Il quarto indagato – Tre spacciatori nigeriani sono già stati fermati e attendono l’udienza di convalida dell’arresto. Si tratta di Innocent Oseghale, 29 anni, Desmond Lucky, 22 e Lucky Awelima 27. Le accuse per loro sono di omicidio, vilipendio e occultamento di cadavere. Ma ora la procura di Macerata sta prendendo in considerazione un quarto uomo. È un 39enne che ha avuto contatti telefonici con Oseghale, l’ex rifugiato che viveva nell’appartamento di via Spalato, proprio quel pomeriggio del 30 gennaio. Gli inquirenti escludono però un suo diretto coinvolgimento: sarebbe indagato proprio per confermare la sua innocenza e starebbe inoltre fornendo «dichiarazioni significative a conforto della tesi accusatoria», ha detto il procuratore Giovanni Giorgio in conferenza stampa. Contro di lui non esistono prove concrete. L’esame delle celle telefoniche ha rivelato che i tre fermati si trovavano in casa di Oseghale fra le 12 e le 19 del giorno in cui è avvenuto l’omicidio, mentre il telefono del quarto indagato non aggancia mai quella cella. I Ris lo hanno comunque sottoposto come gli altri all’esame plantare e palmare. Nel frattempo proseguono le analisi sui coltelli e la mannaia trovati nella cucina di via Spalato.

Foto dal profilo Facebook di Pamela Mastropietro

La pista dei rituali macabri – «Molte cose non tornano in questa vicenda – ha detto l’avvocato di Desmond Lucky, Gianfranco Borgani, a Il Messaggero – la dissezione è stata fatta da una persona esperta e la pulizia della casa e del corpo è molto accurata, perché allora lasciare in vista i trolley?

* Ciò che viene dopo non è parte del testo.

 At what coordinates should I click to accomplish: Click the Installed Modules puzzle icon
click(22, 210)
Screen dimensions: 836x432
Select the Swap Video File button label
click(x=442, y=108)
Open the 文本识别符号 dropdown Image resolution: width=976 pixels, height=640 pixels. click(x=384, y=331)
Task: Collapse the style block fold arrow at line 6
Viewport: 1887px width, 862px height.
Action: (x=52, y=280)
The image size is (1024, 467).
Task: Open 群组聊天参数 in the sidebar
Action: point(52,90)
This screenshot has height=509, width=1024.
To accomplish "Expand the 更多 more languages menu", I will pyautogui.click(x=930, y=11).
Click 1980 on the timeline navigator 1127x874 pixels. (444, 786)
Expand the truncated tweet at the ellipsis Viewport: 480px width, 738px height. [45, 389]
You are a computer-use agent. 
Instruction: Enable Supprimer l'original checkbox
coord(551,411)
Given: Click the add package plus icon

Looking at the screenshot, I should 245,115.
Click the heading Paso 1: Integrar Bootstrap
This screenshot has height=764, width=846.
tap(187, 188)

Forse qualcuno doveva portarli via. Forse siamo di fronte a una sorta di rito». E dietro ci sarebbe una persona pericolosa, per questo nessuno dei fermati ha fatto il suo nome. Il quotidiano argomenta questa tesi segnalando che sono molti i saggi, le ricerche e le indagini giornalistiche fatte in Nigeria che descrivono rapimenti e delitti per smembrare e vendere parti del corpo come arti o organi. «Nelle convinzioni comuni tali azioni accrescerebbero la “forza” e il “potere”», si legge nell’articolo. E si aggiunge che nel Paese africano è pratica comune vegliare sul defunto proprio per evitare che il cadavere venga deturpato per ricavarne dei talismani. La procura di Macerata ha definito la tesi «suggestiva» ma fa sapere che non esistono conferme.

Cosa si aspetta ora – Per il 13 febbraio sono previsti prelievi sull’auto del tassista che per primo ha denunciato Oseghale. È sul quel taxi che il nigeriano era salito con i due trolley contenenti i resti di Pamela. E sempre con quell’auto aveva raggiunto Casette Verdini, vicino a Pollenza, e aveva abbandonato le valigie sul ciglio della strada. Ma l’autista conosceva Oseghale e dopo il ritrovamento si era subito presentato alle forze dell’ordine per denunciarlo. Nel pomeriggio del 13 verranno inoltre interrogati Desmond Lucky e Lucky Awelima.